However, it never got that far.

Burns' murder trial was initially pushed back when he was also charged with attempting to have then-State’s Attorney Mike Henshaw kidnapped. Burns was found guilty of that crime in 2017.

Defense attorney Duane Verity told the court Tuesday that he had neither received the motion to appoint a special prosecutor nor the doctor’s report. The motion said the new assistant state’s attorneys had been approached by Burns to represent him previous to their employment with the county, presenting a conflict of interest.

In an interview with The Southern after the brief Tuesday hearing, Verity said he was not prepared to argue the motion because had not had time to review it and was not sure of the nature of the contact Burns had with the attorneys in question.

“I’ve had the motion less time than I’ve had my lunch,” Verity said.

Saline County State’s Attorney Molly Wilson Kasiar said she could not comment on why the motion did not get to Verity on time because she did not personally hand the document to the clerk.
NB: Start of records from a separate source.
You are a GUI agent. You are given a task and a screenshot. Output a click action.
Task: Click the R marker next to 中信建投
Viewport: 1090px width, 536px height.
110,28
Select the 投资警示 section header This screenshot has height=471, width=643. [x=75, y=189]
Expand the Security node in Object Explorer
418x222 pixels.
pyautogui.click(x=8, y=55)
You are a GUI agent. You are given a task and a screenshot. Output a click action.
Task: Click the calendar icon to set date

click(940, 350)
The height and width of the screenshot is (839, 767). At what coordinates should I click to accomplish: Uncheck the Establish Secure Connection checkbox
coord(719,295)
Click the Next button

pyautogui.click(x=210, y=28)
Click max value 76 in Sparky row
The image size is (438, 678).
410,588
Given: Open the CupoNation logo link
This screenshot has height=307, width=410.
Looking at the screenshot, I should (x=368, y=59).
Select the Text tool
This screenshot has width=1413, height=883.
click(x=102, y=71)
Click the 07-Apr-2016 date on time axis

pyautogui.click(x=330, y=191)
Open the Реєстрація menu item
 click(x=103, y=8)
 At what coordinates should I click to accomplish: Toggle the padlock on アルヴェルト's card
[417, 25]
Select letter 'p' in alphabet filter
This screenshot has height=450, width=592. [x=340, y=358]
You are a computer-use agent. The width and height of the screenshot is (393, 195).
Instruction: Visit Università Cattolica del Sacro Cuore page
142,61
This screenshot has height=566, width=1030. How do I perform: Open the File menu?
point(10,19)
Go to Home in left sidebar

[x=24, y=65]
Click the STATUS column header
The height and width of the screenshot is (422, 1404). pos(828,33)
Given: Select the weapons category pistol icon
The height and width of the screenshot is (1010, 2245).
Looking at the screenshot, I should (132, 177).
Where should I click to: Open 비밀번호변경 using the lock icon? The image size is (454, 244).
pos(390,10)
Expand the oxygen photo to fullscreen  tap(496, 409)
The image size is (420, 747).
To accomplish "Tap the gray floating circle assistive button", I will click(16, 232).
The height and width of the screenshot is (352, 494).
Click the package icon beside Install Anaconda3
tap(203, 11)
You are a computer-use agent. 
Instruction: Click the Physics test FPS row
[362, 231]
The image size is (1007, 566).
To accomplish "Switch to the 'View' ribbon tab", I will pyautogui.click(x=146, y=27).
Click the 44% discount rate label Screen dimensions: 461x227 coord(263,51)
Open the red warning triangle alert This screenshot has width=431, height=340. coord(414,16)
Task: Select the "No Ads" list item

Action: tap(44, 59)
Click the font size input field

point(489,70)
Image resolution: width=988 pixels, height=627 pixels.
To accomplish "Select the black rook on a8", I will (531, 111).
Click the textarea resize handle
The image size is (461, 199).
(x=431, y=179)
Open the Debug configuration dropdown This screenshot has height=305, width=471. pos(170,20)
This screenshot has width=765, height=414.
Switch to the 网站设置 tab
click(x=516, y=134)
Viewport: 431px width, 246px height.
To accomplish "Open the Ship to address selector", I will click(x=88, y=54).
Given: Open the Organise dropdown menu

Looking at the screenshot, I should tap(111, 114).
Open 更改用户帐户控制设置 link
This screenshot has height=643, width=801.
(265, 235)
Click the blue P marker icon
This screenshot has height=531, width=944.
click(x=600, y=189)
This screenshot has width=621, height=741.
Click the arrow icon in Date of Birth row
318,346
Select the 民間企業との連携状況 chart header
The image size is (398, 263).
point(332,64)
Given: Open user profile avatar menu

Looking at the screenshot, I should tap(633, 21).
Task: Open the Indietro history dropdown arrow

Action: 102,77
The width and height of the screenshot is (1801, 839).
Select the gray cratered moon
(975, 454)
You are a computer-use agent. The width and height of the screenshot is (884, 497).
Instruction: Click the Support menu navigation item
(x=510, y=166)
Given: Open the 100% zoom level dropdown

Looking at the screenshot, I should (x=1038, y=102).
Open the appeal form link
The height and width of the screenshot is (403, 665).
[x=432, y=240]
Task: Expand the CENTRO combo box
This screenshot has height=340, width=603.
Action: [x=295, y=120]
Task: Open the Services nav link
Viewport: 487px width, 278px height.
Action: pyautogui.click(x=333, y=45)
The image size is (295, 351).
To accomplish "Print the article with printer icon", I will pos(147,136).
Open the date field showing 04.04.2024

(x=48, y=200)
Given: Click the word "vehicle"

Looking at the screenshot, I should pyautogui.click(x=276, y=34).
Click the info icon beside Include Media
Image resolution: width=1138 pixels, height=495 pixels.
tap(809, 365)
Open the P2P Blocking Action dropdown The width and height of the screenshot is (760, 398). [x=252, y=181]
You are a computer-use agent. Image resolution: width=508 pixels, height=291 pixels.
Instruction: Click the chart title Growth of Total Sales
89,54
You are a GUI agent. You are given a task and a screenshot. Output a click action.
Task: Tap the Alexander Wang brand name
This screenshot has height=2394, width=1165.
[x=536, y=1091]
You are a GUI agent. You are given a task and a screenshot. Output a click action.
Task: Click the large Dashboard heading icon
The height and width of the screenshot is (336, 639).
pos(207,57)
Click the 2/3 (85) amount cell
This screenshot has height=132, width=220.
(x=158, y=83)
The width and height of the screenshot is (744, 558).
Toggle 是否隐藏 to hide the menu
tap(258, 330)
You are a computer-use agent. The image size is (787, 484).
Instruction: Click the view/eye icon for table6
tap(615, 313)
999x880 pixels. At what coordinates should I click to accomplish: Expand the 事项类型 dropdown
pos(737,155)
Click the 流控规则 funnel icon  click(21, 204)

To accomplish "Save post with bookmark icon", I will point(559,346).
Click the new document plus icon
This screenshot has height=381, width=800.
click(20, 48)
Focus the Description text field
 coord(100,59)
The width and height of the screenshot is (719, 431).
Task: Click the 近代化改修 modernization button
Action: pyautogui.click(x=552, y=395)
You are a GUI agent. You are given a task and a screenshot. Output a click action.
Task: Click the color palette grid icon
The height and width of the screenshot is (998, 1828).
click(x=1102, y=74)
However, according to court records website Judici, the motion was filed May 6 and a notice to appear to Tuesday’s hearing was sent the following day.

When asked why, if he knew the motion was filed earlier this month, Verity did not pick up a copy when he was at the courthouse for business, he fired back: “You mean aside from the fact it’s not my job?”

As for the report from Dr. Fred Klug of Nashville, Verity said Burns was evaluated in April; the order to have Burns’ fitness tested was made in January. Verity had expressed concern for his client’s ability to assist in his own defense. He said Burns has a hard time following a single line of conversation and conflates his two legal cases.

The court ordered the parties to return to court at 1 p.m. June 11 to discuss both issues.

If Burns is found to be mentally fit to stand trial there, is a jury setting scheduled to begin Sept. 18.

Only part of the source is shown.